Top of RECORDS PROVIDED

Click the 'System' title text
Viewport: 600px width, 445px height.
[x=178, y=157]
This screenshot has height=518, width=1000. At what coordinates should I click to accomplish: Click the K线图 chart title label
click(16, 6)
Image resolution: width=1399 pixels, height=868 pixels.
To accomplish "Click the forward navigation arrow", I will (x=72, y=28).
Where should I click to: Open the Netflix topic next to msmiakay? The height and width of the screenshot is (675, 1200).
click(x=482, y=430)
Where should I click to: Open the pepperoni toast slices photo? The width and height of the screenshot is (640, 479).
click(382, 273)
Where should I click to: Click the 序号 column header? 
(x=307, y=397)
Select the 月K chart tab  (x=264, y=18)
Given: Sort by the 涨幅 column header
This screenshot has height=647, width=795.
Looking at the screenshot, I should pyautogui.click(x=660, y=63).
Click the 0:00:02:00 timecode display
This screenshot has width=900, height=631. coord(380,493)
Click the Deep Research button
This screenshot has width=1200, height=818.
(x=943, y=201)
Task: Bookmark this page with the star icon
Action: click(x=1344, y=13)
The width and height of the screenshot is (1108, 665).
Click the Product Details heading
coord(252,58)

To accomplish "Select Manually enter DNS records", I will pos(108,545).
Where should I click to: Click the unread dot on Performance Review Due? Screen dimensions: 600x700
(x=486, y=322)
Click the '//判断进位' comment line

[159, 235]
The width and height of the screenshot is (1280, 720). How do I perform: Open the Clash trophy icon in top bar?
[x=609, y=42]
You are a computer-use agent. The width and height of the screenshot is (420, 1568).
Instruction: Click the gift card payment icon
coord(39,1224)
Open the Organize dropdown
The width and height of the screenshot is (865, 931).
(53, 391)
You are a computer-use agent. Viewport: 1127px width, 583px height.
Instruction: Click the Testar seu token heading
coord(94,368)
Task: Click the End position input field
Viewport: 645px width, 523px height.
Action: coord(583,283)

Bottom of RECORDS PROVIDED

> [PROBLEM]: Beginning with the line that holds "Where should I click to: Click the 序号", please give again each line exactly until the records end, and include that final line.

> [OUTPUT]:
Where should I click to: Click the 序号 column header? 
(x=307, y=397)
Select the 月K chart tab  (x=264, y=18)
Given: Sort by the 涨幅 column header
This screenshot has height=647, width=795.
Looking at the screenshot, I should pyautogui.click(x=660, y=63).
Click the 0:00:02:00 timecode display
This screenshot has width=900, height=631. coord(380,493)
Click the Deep Research button
This screenshot has width=1200, height=818.
(x=943, y=201)
Task: Bookmark this page with the star icon
Action: click(x=1344, y=13)
The width and height of the screenshot is (1108, 665).
Click the Product Details heading
coord(252,58)

To accomplish "Select Manually enter DNS records", I will pos(108,545).
Where should I click to: Click the unread dot on Performance Review Due? Screen dimensions: 600x700
(x=486, y=322)
Click the '//判断进位' comment line

[159, 235]
The width and height of the screenshot is (1280, 720). How do I perform: Open the Clash trophy icon in top bar?
[x=609, y=42]
You are a computer-use agent. The width and height of the screenshot is (420, 1568).
Instruction: Click the gift card payment icon
coord(39,1224)
Open the Organize dropdown
The width and height of the screenshot is (865, 931).
(53, 391)
You are a computer-use agent. Viewport: 1127px width, 583px height.
Instruction: Click the Testar seu token heading
coord(94,368)
Task: Click the End position input field
Viewport: 645px width, 523px height.
Action: coord(583,283)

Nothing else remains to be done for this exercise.